Getting Started with YOLO Object and Animal Recognition on the Raspberry Pi

Hey @Piers298469, welcome to the forum!

The newest version of the Ultralytics package seems to of broken the installation on some devices. You might wanna give this line a go instead

pip install ultralytics==8.3.100

It installs one of the newer version before the break.

Let us know how you go!

1 Like

Hi Jaryd,

I got it to install with the --no-cache-dir and --prefer-binary options, so

pip install ultralytics[export] —prefer-binary —no-cache-dir

Works very well using ncnn model Yolo11n (not Yolov11n).

Thanks for your speedy and helpful input!

Cheers,

Piers

2 Likes

Hey @Piers298469,

Fantastic timing, I just booted up the Pi to investigate a good fix for this as well as starting a new guide. Cheers for the fix, it’s great to see you got it going and I’ll give it a spin, appreciateit.

Currently investigating YOLOE and it’s one of the coolest things to come out of vision models in a while - a model that can detect objects based on a prompt, even if has never been trained to detect it. We touched on YoloWorld in this guide but YOLOE is a hugely improved version of it. I definitely recommend checking it out as you should be able to use it without any additional installations.

Cheers for the work!
Jaryd

2 Likes

I’m still trying object tracking using YOLO11n on my Pi5 with the V2 picamera in the hope that I can get around 20 to 30 FPS with an image size of around 224 to 320 converted to ncnn format. I’m finding that the FPS with a pretrained model or my own trained model fluctuate significantly between about 7 to 30 FPS in a fairly cyclical manner. It seems like there may be a bottleneck in the process.

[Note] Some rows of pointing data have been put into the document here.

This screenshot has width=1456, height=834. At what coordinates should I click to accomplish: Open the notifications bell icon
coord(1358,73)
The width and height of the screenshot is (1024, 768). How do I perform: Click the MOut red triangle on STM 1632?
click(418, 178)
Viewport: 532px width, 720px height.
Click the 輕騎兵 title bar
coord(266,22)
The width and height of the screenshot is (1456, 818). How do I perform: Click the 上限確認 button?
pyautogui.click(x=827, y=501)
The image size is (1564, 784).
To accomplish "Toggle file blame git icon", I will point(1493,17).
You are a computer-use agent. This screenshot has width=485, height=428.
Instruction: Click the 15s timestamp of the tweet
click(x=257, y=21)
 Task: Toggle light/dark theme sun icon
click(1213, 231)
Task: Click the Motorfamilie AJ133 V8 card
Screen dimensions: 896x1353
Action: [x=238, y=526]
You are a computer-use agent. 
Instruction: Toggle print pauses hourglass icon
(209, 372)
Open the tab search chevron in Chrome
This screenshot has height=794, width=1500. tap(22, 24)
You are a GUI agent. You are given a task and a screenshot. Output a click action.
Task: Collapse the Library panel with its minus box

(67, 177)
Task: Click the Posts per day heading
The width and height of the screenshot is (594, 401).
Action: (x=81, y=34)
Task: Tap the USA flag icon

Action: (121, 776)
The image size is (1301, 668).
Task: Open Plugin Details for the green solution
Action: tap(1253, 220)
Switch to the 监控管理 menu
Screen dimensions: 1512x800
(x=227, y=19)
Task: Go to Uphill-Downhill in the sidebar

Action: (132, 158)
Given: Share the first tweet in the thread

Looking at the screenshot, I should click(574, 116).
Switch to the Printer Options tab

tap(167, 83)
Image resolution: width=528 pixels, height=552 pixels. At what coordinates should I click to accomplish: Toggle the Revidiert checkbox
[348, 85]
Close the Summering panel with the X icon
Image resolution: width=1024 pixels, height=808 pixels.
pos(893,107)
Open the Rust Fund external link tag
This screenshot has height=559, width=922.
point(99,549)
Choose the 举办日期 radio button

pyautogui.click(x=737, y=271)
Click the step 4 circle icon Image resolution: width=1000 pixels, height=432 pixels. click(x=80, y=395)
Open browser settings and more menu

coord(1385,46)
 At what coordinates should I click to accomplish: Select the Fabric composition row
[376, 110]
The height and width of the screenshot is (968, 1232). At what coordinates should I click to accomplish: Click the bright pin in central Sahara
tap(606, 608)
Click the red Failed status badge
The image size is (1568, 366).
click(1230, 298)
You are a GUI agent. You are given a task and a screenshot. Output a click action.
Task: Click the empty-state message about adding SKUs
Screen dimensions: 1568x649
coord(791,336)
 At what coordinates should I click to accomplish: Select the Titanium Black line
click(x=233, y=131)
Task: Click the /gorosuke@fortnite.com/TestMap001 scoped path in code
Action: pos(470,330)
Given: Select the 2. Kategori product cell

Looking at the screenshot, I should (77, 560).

Are you able suggest how I can get a more constant processing speed with the same resolution and target FPS?

1 Like

Hey @Richard83832,

It could help to monitor the temperature and clock speed while you’re testing. Try using vcgencmd measure_temp and vcgencmd measure_clock arm to check if the FPS drops line up with clock speed changes.

If you’re not already doing so, a heatsink and active cooling would be strongly recommended for this project.

It might also be worth timing each stage in your processing loop to pinpoint exactly where the slowdown is happening.

Thanks for those suggestions.

My Pi 5 temperature using vcgencmd measure_temp peaks at 58C. I do use the Pi 5 Active Cooler.

I checked the clock speed while running the YOLO code and it was a constant 2.4GHz.

It seems the code from your tutorial already prints out some timing data; see the extract below:

The inference time ranges from 34 to 188ms in this small sample, any idea why? The FPS in your tutorial was quite steady.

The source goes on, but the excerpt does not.